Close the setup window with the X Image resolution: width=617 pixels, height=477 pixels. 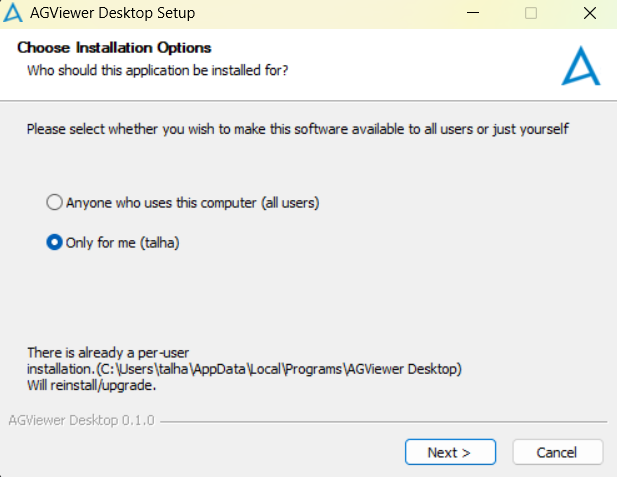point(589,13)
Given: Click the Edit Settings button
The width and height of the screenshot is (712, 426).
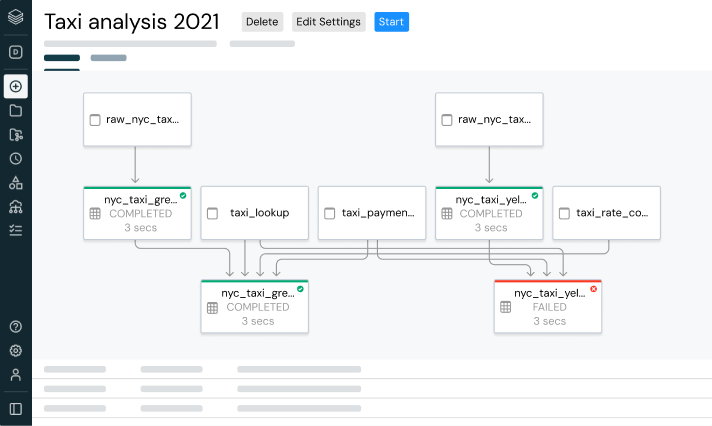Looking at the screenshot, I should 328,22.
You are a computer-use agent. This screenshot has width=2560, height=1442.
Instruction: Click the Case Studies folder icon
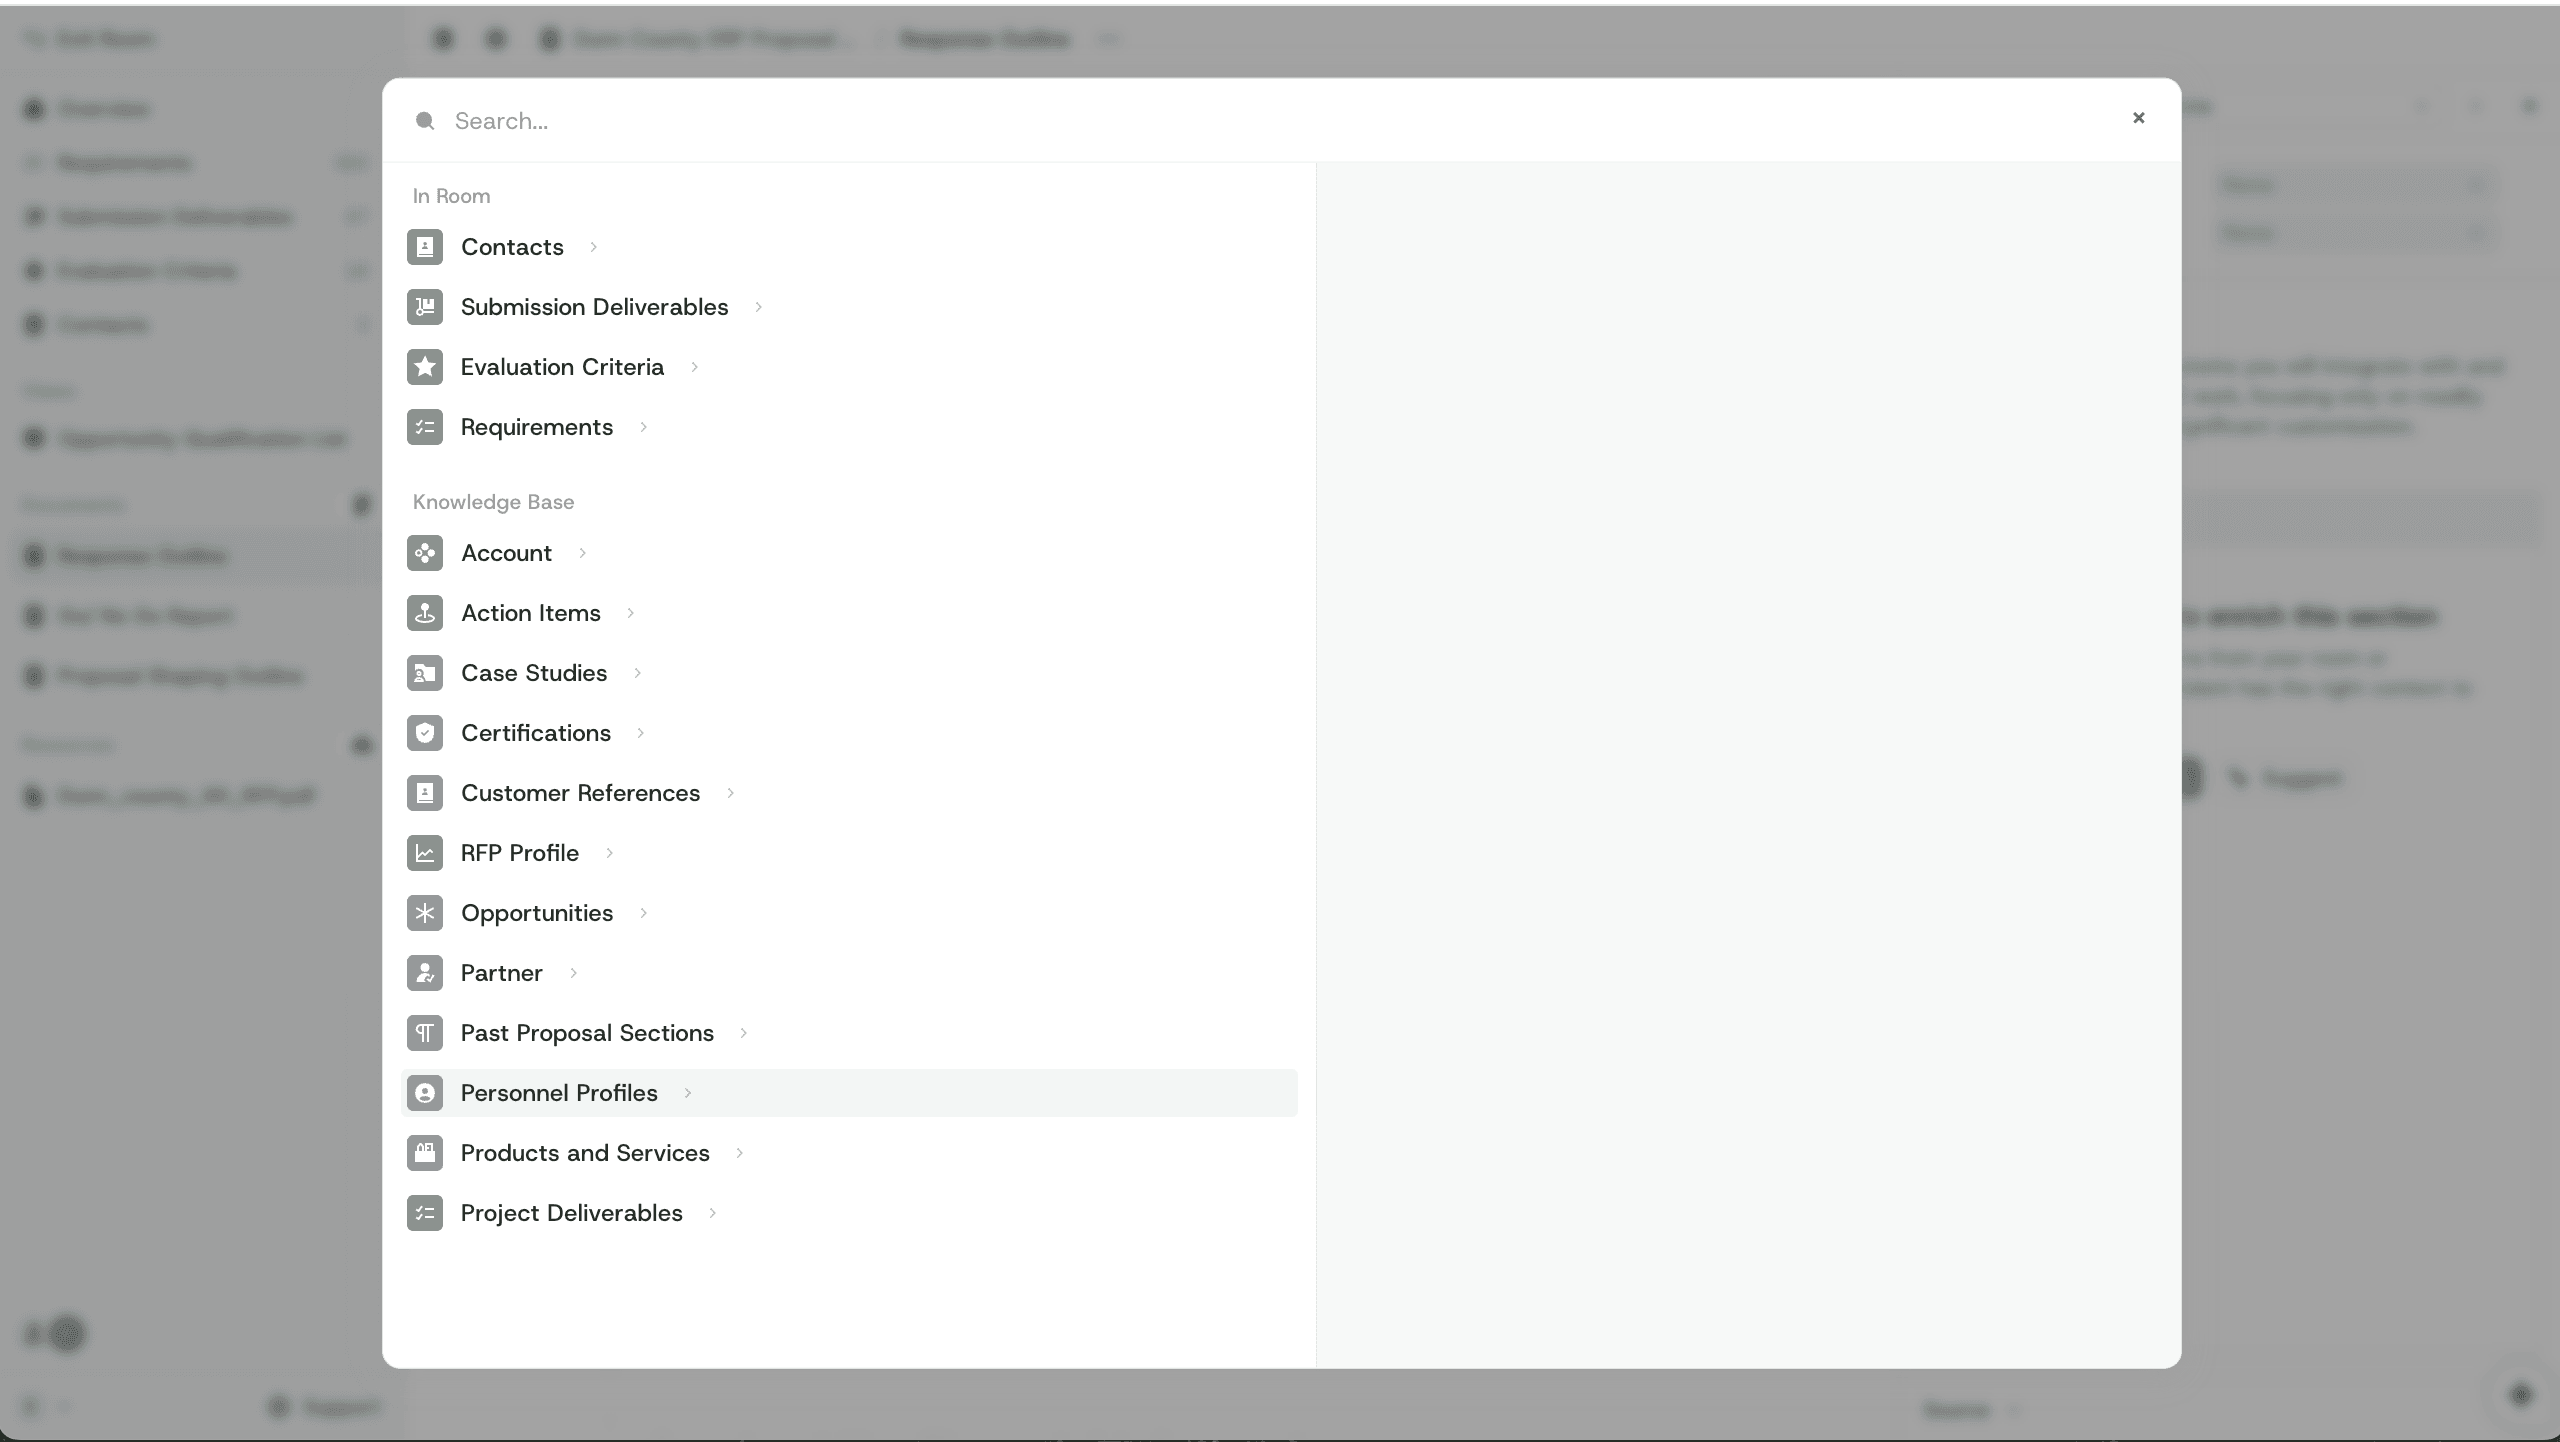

__________

Rewrite everything from the line containing "You are a computer-use" down to the end of the data as a numbered list, with no blank lines and no picture included.

# [Solution to this problem]
1. You are a computer-use agent. This screenshot has width=2560, height=1442.
2. Instruction: Click the Case Studies folder icon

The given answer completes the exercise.